Did you read Friday’s Juggle post about SuperDads vs. Dadzillas? Well, I did, and I couldn’t help but think they were describing…um…me. It didn’t really occur to me until I read it that I might be a Momzilla. My husband helped create this monster, since he always defers to me when it comes to issues concerning Preston, but I’ve taken total control and I’m not sure it’s always the best thing for our marriage, even if I do feel it’s the best thing for our son.
I’ve written a lot about the notion of co-parenting, and how strongly I feel about it in our house—there’s no other way in my opinion. But co-parenting has come to mean I make the rules and everyone else sticks to them, including my husband. I do believe it helps to have one person “in charge” so we’re consistent in how we're raising Preston. And that person is me when it comes to parenting. After all, I’m the one spending my time reading up on the subject. I’m the one who knows when a product lands on a recall list, or when Preston is teething or sick or hurt, from the minute I see him in the morning. Not to say my husband is oblivious to these things, but let’s be honest: As a woman I am inherently more in tune to my son’s needs. Dads, please don’t hate me for saying that, I know it’s a huge generalization to make. Let’s just call it neurotic so no one gets mad. The ironic thing is, Jay is home with Preston one more day a week than I am (yes, SuperDad is home on Thursdays when we don’t have the nanny). Yet I am still the one in charge (Momzilla).

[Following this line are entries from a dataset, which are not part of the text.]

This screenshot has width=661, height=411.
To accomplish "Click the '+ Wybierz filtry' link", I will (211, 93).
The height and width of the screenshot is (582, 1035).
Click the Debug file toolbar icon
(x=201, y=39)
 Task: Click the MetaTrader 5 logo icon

And because I’m the designated boss, I do feel it’s my area of expertise and therefore I exercise my right to make and enforce the decisions and rules we set (like I said, Jay always defers to me anyway). We both chip in on almost everything with the house and Preston, including but not limited to grocery shopping and diaper changes, though I probably put him to bed a little more than my husband does (remember, I’m a sucker for his cries), and I probably feed him more since I’m home earlier, and give him more baths. And I also do all of the clothes and toys shopping for Preston—again, since I’m the one reading up about which toys are good for his different stages of development, and also because there’s almost nothing I love more than dressing my son. However, it’s also because I want it done my way—or, rather, the way I’ve determined is best for him. (Though you should see my husband and I fight over what he’s going to wear on the weekends—it’s ridiculous!) I’m a self-diagnosed control freak, I admit it, but I think I do know what’s best for our son most of the time. So based on The Juggle article, that puts me in Momzilla territory, doesn't it?

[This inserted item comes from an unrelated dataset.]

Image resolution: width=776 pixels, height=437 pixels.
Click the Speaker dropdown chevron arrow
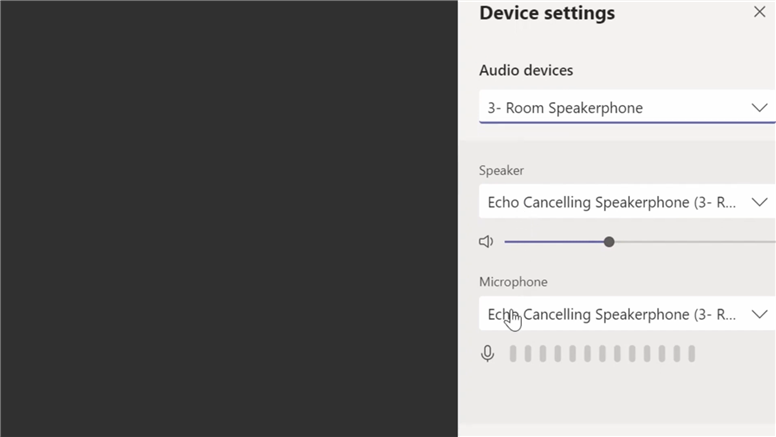pos(759,202)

This passage from the original Parenting article, that talks about a Nashville, Tenn. mother and her husband who bought every book on fatherhood he could find, hit particularly close to home: “He took over decorating the nursery, picked all the furniture and embellished the wall with the mural of his choice – a rugged scene from the Australian outback. And when the couple brought their new baby home, her husband’s attention to detail expanded to a near-obsession. He double-checked the temperature of every bottle, insisting that she was using the bottle-warmer wrong. He checked the car-seat straps every time his wife took the baby out. He allowed only family members to baby-sit, and set up video monitors to keep tabs on the baby every minute.”

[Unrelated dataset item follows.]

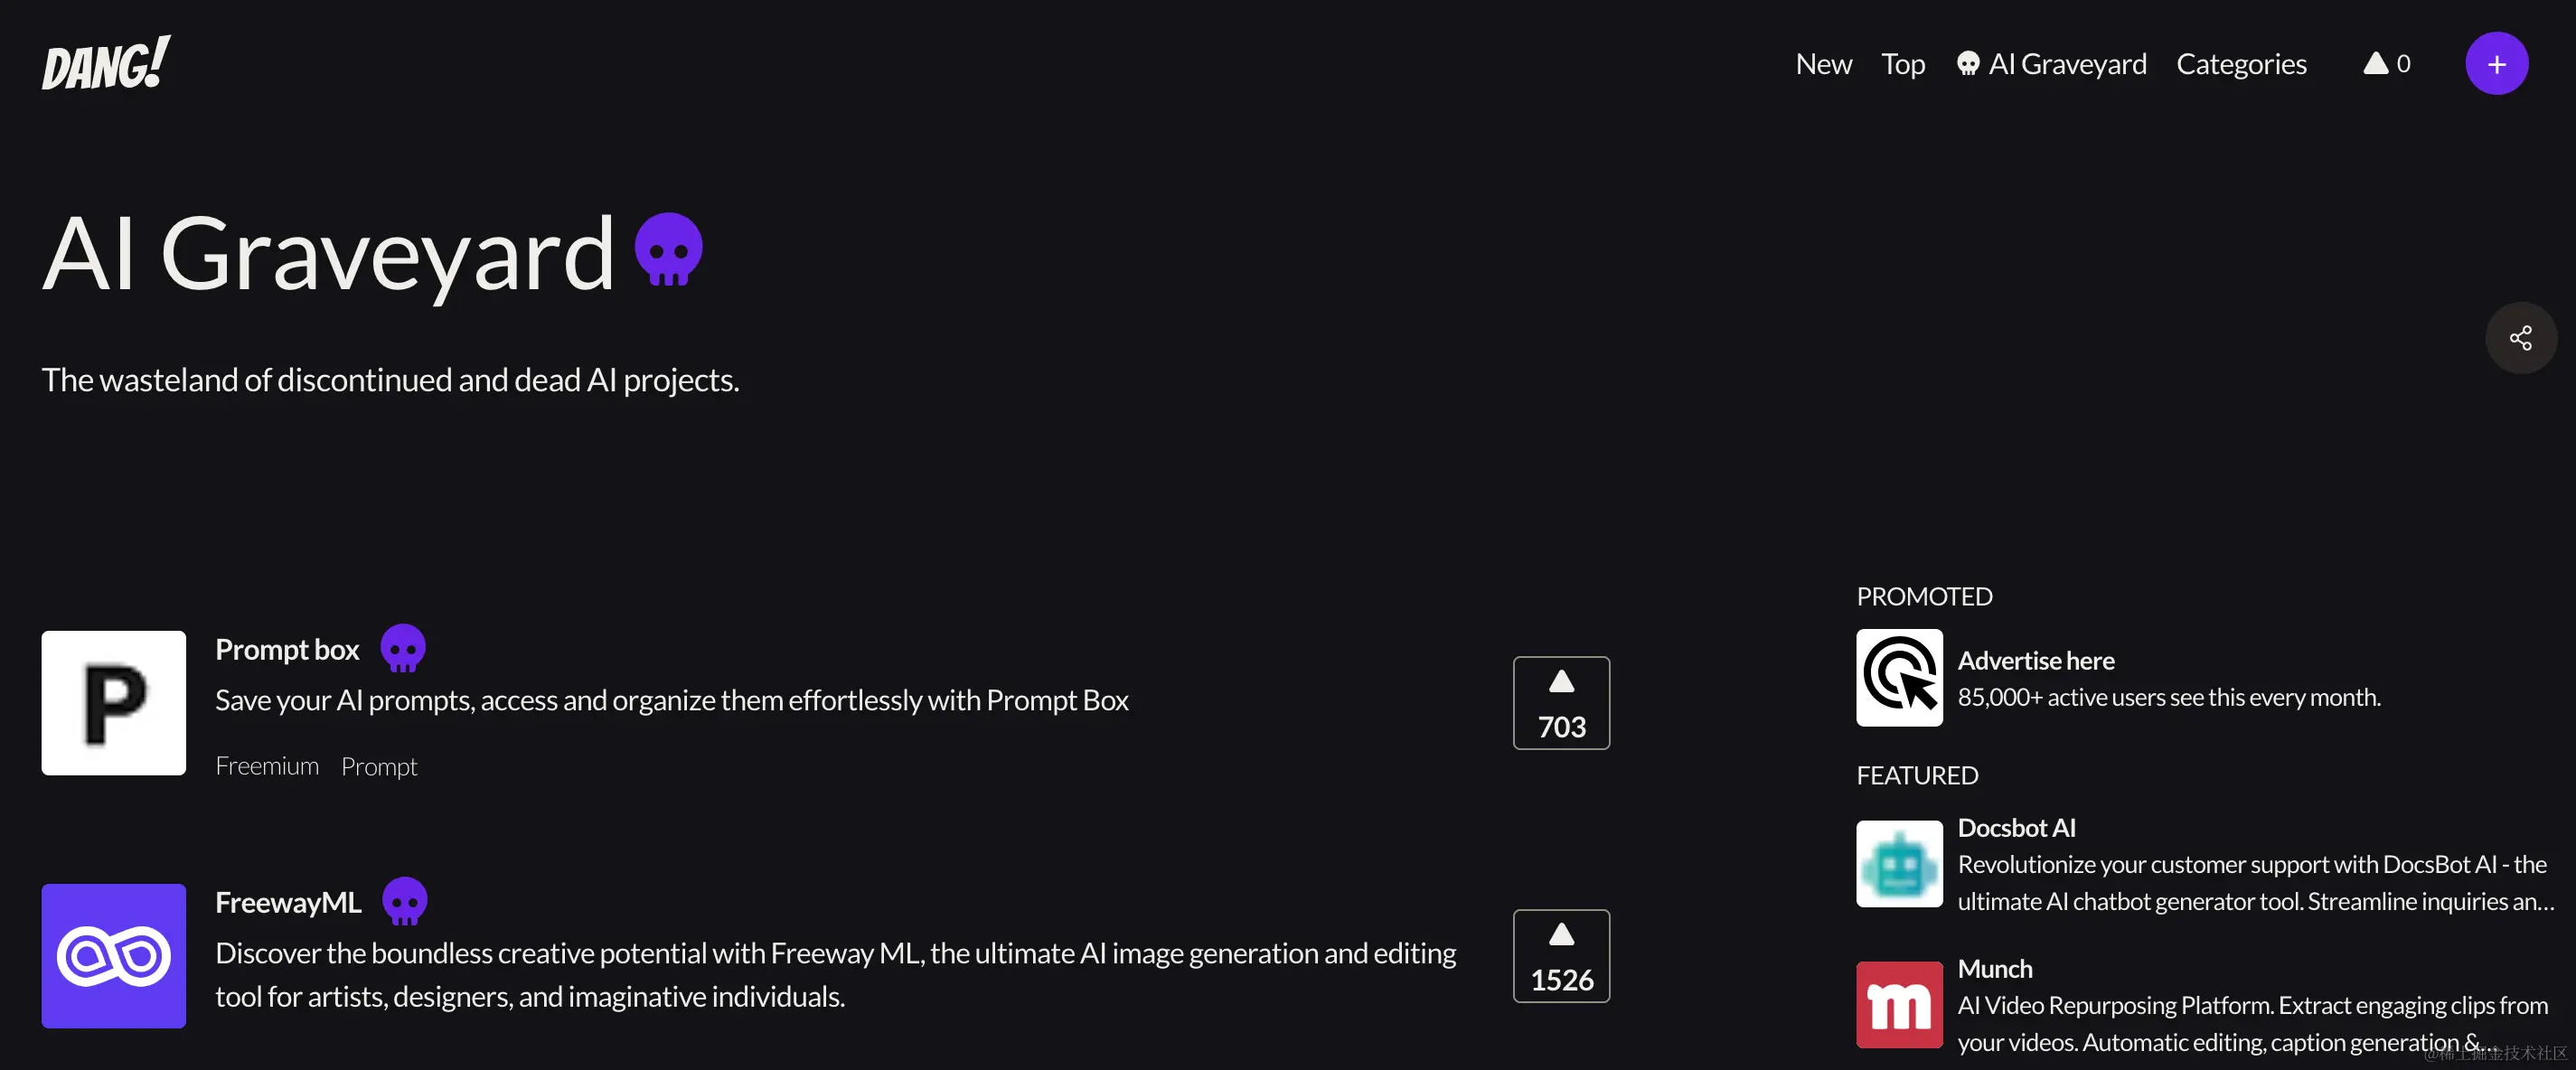The height and width of the screenshot is (1070, 2576).
Task: Open the FreewayML infinity logo thumbnail
Action: pos(114,956)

Okay, so I’m not nearly as obsessive-compulsive as that Dadzilla, and I trust my husband with Preston, but truth be told we do have regular arguments over me questioning how he’s handling certain things with him. And when it came to designing his nursery, I did it the way I always dreamed about, taking what Jay wanted into consideration too. (I didn’t go behind his back on anything, but I stuck to my guns on the color and crib choices.) I fantasized about the nursery for months—if not years—and had a very specific idea in mind. And I’d love to say I won’t be this way with our next child, but I know I will.
I hear myself being too much of a control freak sometimes and I know how annoying it is, but it’s like I can’t help myself. I am constantly on Jay to be careful when he’s rough-housing with Preston; not only am I sick of hearing myself say “no” to Preston all the time, but I’m sick of hearing myself tell Jay to “be careful” with him. This line from The Juggle article also resonated with me: “Critical comments from mom can cause even the most interested dad to back off.” That’s a great point, and the absolute last thing I’d want to do. But since I am the appointed gatekeeper, how do you draw the line?
Now that this Momzilla has been created, how do we keep her from bossing Dad around too? I don't blame Jay for getting annoyed sometimes, but you can't blame me for taking my role as "boss" seriously either. I'd love to know who out there is a Dadzilla and who among you are Momzillas, and how do you keep this 'zilla nonsense out of your marriage?